On 4 December, the FPS Public Health organised the conference “Dead or Alive: Towards a Sustainable Wildlife Trade”, dedicated to the reptile and amphibian trade. This trade has been in vogue for the past few years but has repercussions on the environment and both animal and human health. Measures to better manage it must be taken to ensure, among other things, the protection of wild populations.

On that day, more than 100 experts discussed the implementation of recommendations to make the reptile and amphibian trade more sustainable and more responsible. More than 90% of trade in these animals is not regulated (neither in Europe nor worldwide), although most are threatened. As a result, the public authorities have very limited data on this trade. However, the traceability of their use in the trade chain is essential to prevent a decline in their populations in countries of origin. One of the main recommendations is therefore to establish an international customs code for amphibians, which currently does not exist.

The discussions highlighted that the accountability of private operators should be strengthened throughout the trade chain, from capture to detention at the seller's premises. As regards reptiles, which are in vogue as pets in Belgium, it is recommended that the private sector establish a code of conduct, which would ensure sustainable and responsible trade.

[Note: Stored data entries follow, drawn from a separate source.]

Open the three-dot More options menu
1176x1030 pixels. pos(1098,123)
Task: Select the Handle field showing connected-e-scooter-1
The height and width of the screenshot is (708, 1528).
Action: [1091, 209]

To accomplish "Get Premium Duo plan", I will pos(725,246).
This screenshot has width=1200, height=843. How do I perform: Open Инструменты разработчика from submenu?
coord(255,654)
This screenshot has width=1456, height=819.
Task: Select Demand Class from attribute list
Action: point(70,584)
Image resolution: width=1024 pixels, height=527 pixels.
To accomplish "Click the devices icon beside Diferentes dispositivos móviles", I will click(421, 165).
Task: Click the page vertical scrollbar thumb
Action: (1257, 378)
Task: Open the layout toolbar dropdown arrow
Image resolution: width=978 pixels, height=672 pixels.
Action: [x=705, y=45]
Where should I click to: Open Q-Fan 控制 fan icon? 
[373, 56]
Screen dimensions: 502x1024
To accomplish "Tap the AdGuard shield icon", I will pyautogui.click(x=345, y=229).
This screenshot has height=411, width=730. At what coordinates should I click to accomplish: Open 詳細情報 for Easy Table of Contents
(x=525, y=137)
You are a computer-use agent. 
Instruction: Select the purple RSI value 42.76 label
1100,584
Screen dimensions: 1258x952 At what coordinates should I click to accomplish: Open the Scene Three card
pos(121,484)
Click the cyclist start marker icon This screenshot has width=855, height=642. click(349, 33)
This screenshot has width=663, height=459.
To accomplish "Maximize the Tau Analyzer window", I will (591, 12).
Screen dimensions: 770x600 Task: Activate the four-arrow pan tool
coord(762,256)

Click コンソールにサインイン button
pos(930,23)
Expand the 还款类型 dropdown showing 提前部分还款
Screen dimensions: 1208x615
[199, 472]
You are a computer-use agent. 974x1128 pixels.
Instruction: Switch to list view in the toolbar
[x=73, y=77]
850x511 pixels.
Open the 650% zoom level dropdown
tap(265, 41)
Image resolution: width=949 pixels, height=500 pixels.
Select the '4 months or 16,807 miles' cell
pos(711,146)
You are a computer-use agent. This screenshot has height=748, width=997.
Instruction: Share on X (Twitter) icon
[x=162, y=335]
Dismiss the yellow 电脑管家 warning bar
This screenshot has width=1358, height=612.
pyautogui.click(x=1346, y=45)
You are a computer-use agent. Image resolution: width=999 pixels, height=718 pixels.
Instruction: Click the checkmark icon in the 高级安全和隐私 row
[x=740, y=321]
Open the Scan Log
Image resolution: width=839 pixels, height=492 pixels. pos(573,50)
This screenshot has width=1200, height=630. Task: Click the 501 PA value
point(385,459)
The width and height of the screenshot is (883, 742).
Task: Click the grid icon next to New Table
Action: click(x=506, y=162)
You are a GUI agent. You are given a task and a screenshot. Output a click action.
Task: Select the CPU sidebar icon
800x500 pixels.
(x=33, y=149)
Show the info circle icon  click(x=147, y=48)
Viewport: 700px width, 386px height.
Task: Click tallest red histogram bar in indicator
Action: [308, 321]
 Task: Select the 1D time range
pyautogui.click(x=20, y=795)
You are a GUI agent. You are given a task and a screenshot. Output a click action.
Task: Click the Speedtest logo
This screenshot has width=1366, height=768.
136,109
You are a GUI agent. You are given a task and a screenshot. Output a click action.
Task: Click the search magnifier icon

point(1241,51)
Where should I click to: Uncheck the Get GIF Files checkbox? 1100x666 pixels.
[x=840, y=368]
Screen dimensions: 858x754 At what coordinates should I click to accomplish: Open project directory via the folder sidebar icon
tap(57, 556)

Owners of amphibians and exotic reptiles lack information on the effects of keeping these animals and on the laws to be respected. The federal government is therefore launching the idea of creating a Task Force bringing together all the competent levels of governance in order to create a national portal with useful information on amphibians and exotic reptiles that are imported into Belgium, particularly as pets.

Federal Minister of Environment Marie Christine Marghem feels very concerned: Reptiles and amphibians are essential for the balance of our ecosystems. They also contribute to many pharmaceutical products. Better protecting them means not only committing to biodiversity and animal welfare, but also guaranteeing our access to tomorrow's medicines”.